Health Minister Robin Swann has thanked Northern Ireland’s ‘courageous’ nurses and midwives for their ongoing contribution during the COVID-19 pandemic.
Speaking ahead of tomorrow’s International Nurses’ Day, the Health Minister recognised the critical role of the profession: “The COVID-19 pandemic is testing all of us, but nurses are on the front line. They are working tirelessly in our hospitals, primary care, care homes and right across all settings to keep our community safe.
“I know that there has been anxiety and worry across the profession as we face this public health crisis but I have also seen the courage and positivity of our nurses.
“They have been instrumental in our response to COVID-19. Their leadership, expertise and experience were key in the opening of our Nightingale Hospital, we have had over 700 nursing and midwifery students in their final six months of study join the workforce early and almost 1,000 nurses, nursing assistants and midwives have applied to return to the health service.

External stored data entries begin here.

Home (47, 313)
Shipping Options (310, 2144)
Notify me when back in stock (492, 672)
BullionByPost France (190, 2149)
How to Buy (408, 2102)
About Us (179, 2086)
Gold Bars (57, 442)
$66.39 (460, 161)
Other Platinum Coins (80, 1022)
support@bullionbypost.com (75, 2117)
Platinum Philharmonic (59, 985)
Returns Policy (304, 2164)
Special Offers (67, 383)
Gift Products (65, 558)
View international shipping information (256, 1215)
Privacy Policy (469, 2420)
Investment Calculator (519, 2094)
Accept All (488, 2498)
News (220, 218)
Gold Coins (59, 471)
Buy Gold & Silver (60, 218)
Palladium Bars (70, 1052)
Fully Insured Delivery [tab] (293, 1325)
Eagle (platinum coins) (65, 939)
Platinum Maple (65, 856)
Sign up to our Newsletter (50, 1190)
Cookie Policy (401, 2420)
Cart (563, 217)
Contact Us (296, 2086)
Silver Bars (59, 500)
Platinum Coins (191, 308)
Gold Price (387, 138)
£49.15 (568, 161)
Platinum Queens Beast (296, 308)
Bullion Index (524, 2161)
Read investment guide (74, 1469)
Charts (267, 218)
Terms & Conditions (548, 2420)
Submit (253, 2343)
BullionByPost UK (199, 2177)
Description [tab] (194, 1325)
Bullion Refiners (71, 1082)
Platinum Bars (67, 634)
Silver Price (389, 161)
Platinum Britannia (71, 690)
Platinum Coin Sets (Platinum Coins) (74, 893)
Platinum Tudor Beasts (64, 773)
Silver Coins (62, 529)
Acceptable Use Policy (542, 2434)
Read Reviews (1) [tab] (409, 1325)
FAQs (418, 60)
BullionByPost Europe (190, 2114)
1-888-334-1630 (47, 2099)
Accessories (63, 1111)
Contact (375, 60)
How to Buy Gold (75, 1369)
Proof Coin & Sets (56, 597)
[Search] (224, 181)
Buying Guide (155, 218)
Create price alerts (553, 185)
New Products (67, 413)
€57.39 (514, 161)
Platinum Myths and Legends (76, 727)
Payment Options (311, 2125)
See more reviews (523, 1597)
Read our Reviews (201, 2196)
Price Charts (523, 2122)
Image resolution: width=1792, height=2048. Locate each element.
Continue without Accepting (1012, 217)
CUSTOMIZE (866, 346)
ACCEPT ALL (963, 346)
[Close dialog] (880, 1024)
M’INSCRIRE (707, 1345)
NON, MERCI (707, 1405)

“While saying thank you can sometimes feel inadequate, the fact remains that we are truly thankful for everything that nurses and midwives do for us.”
Nurses celebrate International Nurses’ Day on the anniversary of the birth of Florence Nightingale (12 May), a founding leader of the profession and 2020 has also been designated the International Year of the Nurse and the Midwife, marking 200 years since the birth of Nightingale. The NI Executive is urging people to shine a light from their window at 8pm on Tuesday 12 May to mark the day and show their appreciation for all that nurses are doing to save and rebuild the lives of patients with coronavirus.
Thanking her profession Chief Nursing Officer Professor Charlotte McArdle said: “I have always been proud to be a nurse and this has become even more pronounced in the midst of this crisis.
“Our nurses have stepped forward to take on new roles or move into different settings, they have enabled changes to take place in our health service in a matter of days or weeks that would ordinarily have taken months or even years. They have risen to every challenge put in front of them.
“Nurses have been with patients every step of the way; whether that be nursing them to recovery or being at their side during their final moments and supporting loved ones to say goodbye. I know that families will always remember the nurses that helped them through the most difficult of times.
“This pandemic will take its toll on all of us but I urge nurses to do all that they can to look after themselves and each other.
“I would like to express my sincere gratitude to all my colleagues in health and social care, and in the independent sector. Happy International Nurses’ Day 2020.”
To pay homage to the work carried out by nurses and midwives, the Department has coordinated the illumination of historic buildings and monuments across Northern Ireland on the evening of 12 May 2020. Buildings will be illuminated blue, the colour of the nurse.